In the final weeks of a fierce re-election fight, Pompeo's visit appeared to boost Israeli Prime Minister Benjamin Netanyahu. A close ally of President Trump, Netanyahu has campaigned on his close relationship with the American leader even before Thursday's historic shift in U.S. policy over the Golan Heights.
But it is that close relationship between the two leaders that could prove divisive for the approaching 2020 election.
Why won't 2020 candidates be at AIPAC?
After intra-party fury over Michigan Democratic Congresswoman Ilhan Omar's criticism of pro-Israel lobbyists, widely condemned as anti-Semitic, MoveOn.org called on 2020 hopefuls to boycott the influential AIPAC (American Israel Public Affairs Committee) conference in Washington, D.C., this weekend.
Citing a survey of its own members, MoveOn denounced AIPAC for "anti-Muslim and anti-Arab rhetoric" and undermining President Obama's Iran nuclear deal.
For years, White House hopefuls have flocked to AIPAC's policy conferences in the nation's capital to speak. But none of the 2020 candidates are scheduled to speak there this year.
AIPAC told CBS News that for the past decade they've only had candidates speak in "actual election years," adding that both Democratic House Speaker Nancy Pelosi and Senate Minority Leader Chuck Schumer were scheduled to deliver remarks.
Do 2020 candidates support the BDS movement?
No candidate on the 2020 trail has openly endorsed the movement to boycott, divest from, and sanction Israel over its treatment of Palestinians.
But that did not discourage Senate Republicans from pushing the "Combating BDS Act" this past January, in a bid to splinter Democratic senators.
Of the Democratic senators now also mounting a presidential campaign, only Sen. Amy Klobuchar, D-Minn., voted for the measure.
Others qualified their opposition over free speech concerns.
New Jersey Democratic Sen. Cory Booker, in a statement sent to the website Jewish Insider, pointed out he had a "strong and lengthy record of opposing efforts to boycott Israel, as evidenced by my cosponsorship of S. 720, the Israel Anti-Boycott Act."
What do 2020 candidates think of Benjamin Netanyahu?
Most of the presidential candidates have offered little praise for the Israeli prime minister, who has nurtured an alliance with Republicans.
Evangelical leaders, who see Israel as central to their faith, have praised Netanyahu's conservative policies.

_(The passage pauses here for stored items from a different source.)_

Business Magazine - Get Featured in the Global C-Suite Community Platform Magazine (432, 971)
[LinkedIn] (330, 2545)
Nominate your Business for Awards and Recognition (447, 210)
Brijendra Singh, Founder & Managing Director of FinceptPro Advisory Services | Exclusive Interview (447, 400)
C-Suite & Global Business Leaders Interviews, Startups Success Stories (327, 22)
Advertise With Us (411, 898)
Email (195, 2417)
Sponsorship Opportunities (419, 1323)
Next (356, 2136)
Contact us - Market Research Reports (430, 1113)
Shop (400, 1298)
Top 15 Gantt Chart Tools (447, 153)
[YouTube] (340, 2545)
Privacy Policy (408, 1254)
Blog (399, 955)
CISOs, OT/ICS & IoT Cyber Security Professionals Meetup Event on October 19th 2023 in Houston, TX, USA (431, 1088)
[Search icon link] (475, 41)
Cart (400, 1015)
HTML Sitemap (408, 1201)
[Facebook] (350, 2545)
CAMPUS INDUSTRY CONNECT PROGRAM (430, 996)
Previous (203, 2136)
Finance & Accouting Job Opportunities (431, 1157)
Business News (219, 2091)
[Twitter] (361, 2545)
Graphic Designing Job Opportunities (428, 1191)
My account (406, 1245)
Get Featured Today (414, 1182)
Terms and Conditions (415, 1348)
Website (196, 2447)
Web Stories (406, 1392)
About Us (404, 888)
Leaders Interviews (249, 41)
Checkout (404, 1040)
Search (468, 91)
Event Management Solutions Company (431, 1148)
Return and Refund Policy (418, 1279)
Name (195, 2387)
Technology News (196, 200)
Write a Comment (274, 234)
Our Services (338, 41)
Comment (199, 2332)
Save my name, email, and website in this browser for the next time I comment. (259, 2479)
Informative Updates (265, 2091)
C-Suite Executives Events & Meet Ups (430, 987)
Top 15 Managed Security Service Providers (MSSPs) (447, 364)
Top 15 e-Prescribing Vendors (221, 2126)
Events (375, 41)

He is close to the Trump family and backed Mitt Romney, President Obama's opponent in 2012.
Elizabeth Warren blasted the Israeli leader on Twitter, after news broke of potential corruption charges.
And on the campaign trail, former Texas Congressman Beto O'Rourke reportedly accused him of having "openly sided with racists."
But broadly, Democrats insist that they are united in their support for Israel - even as they have soured on the nation's leader.
"We must say loudly and clearly that to oppose the reactionary policies of Prime Minister Netanyahu does not make us anti-Israel," Sen. Bernie Sanders, I-Vt., said in remarks last year.